Или совсем иной вопрос: вдруг Имоджена – это романтическое именование Сибилы именем героини одного шекспировского произведения? Тогда при чём «именно его речи… обратили душу Дориана к прелестной девушке»? – Дориан же рассказал о знакомстве с нею «месяц спустя», а ответил лорду Генри, что познакомился с нею «Недели три назад». То есть была минимум неделя развращающего влияния Лорда Генри, чтоб Дориан влюбился… платонически? – Абракатабра какая-то. Или это – потуга на психологическую сложность? Через противоположность-де становится человек безнравственным.
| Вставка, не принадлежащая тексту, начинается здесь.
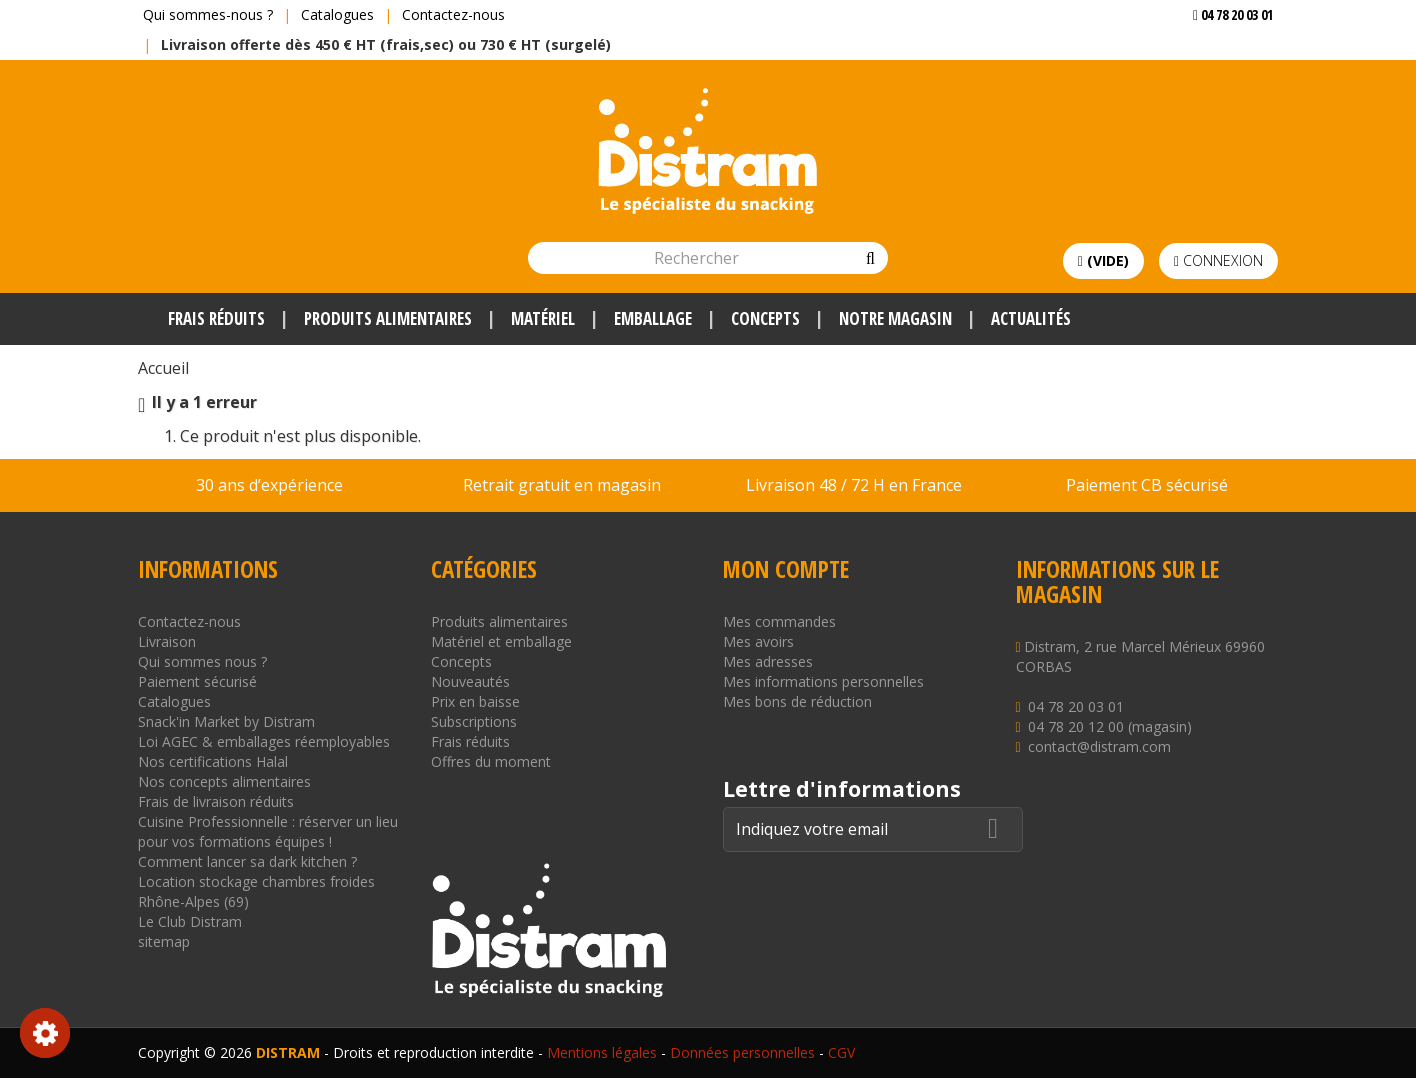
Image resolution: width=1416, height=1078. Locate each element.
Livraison (167, 641)
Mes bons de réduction (797, 701)
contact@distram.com (1099, 746)
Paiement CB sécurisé (1147, 485)
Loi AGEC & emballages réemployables (264, 741)
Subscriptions (474, 721)
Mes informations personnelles (823, 681)
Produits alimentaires (499, 621)
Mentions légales (602, 1052)
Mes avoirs (758, 641)
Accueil (163, 368)
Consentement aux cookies (45, 1033)
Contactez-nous (453, 14)
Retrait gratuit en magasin (562, 485)
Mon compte (786, 569)
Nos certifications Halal (213, 761)
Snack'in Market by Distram (226, 721)
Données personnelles (742, 1052)
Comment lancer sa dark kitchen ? (247, 861)
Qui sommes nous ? (202, 661)
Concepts (461, 661)
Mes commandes (779, 621)
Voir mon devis (1225, 54)
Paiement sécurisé (197, 681)
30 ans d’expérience (269, 485)
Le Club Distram (190, 921)
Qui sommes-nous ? (208, 14)
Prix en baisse (475, 701)
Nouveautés (470, 681)
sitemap (164, 941)
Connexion (1218, 260)
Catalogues (337, 14)
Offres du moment (491, 761)
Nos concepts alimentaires (224, 781)
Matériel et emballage (501, 641)
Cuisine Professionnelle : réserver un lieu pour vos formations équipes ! (268, 831)
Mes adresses (768, 661)
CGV (841, 1052)
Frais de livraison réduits (216, 801)
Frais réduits (470, 741)
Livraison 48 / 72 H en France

И всё время – мелкий дриблинг противоположностей… Сейчас вот такой:

«Душа и тело, тело и душа — какая это загадка! В душе таятся животные инстинкты, а телу дано испытать минуты одухотворяющие. Чувственные порывы способны стать утонченными, а интеллект — отупеть».

Артистизм Уайльда налицо. Вне зависимости, найду я или нет достаточно доказательств его подсознательного ницшеанства.

А ляпы продолжаются. Человековед лорд Генри всё ж наперёд знает про Дориана. Так? И вдруг:

«…лорд Генри думал о пламенной юности своего нового друга и пытался угадать, какая судьба ждет Дориана».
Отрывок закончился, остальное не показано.